According to Allen, the Catholic global church is made up of 1.2 billion Catholics today, of whom two-thirds (some 735 million people) live in the developing world—Latin America, Africa, Asia, Middle East. By the middle of the century, the proportion will rise to three-fourths. In fact, three out of four men and women will be non-Western. Allen concludes that “the Philippines is destined to be one of the powerhouse Catholic nations of the 21st century. Filipinos are the new Irish.” For him, “Catholic life in the United States would be virtually unimaginable if not for the energy and enthusiasm and dynamism of the Filipino.”
Shame and scandal spots
Cardinal Tagle mentioned dehumanizing poverty as one of the most shameful situations faced by our world. He says that for such a rich country, we have people who worry about their cholesterol levels even as a great mass of society is concerned about when the next meal will be available. He also told the story of two sisters who were expelled from school for numerous absences. When asked by the principal for an explanation, the mother of the girls replied that between the two of them, they had only a single pair of shoes. So when one went to school, the other had to be absent. School policy required that students wear shoes. At this explanation, the principal cried because she realized that her problem each morning was deciding which of her many shoes to wear. Tagle advises: “Go to the periphery; there is much to be taught by those in the periphery.”
John Allen said that the primordial sources of shame and scandal in Church affairs are sex and money.
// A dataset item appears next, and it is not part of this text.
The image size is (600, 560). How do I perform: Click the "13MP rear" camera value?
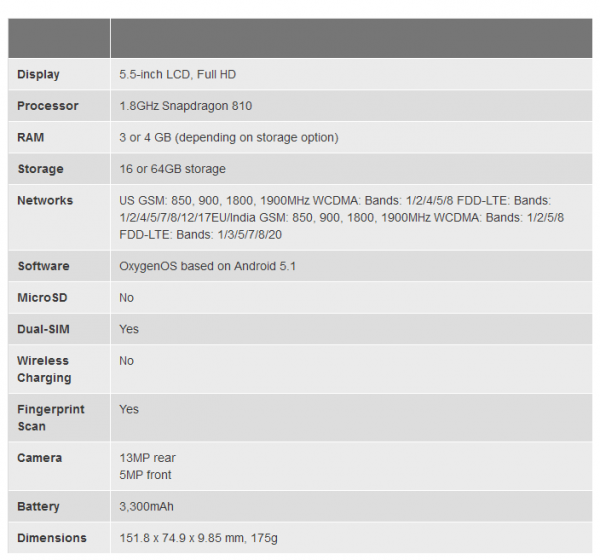[147, 458]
Despite the divine foundations in the Church, there exists much evil. But the recovery efforts being undertaken to correct such sex abuses and financial wrongdoing are herculean. Much of the credit, according to Allen, goes to Pope Benedict XVI; Pope Francis is continuing the work.
Cardinal Tagle and the Filipino people thus have an “utterly new responsibility in the 21st century,” Allen claims, “because of the decisions that are being made here—the pastoral priorities of the Filipino Church, where your time and treasure are going to be invested, how you understand mission… that’s relevant not just within your borders but in the entire world because Filipinos are carrying the mission and these models within them, and they are becoming an incredibly important piece of the whole scaffolding of Catholic life in our time…. You are no longer responsible just for yourself but to the entire Church. We are counting on you, so get it right.”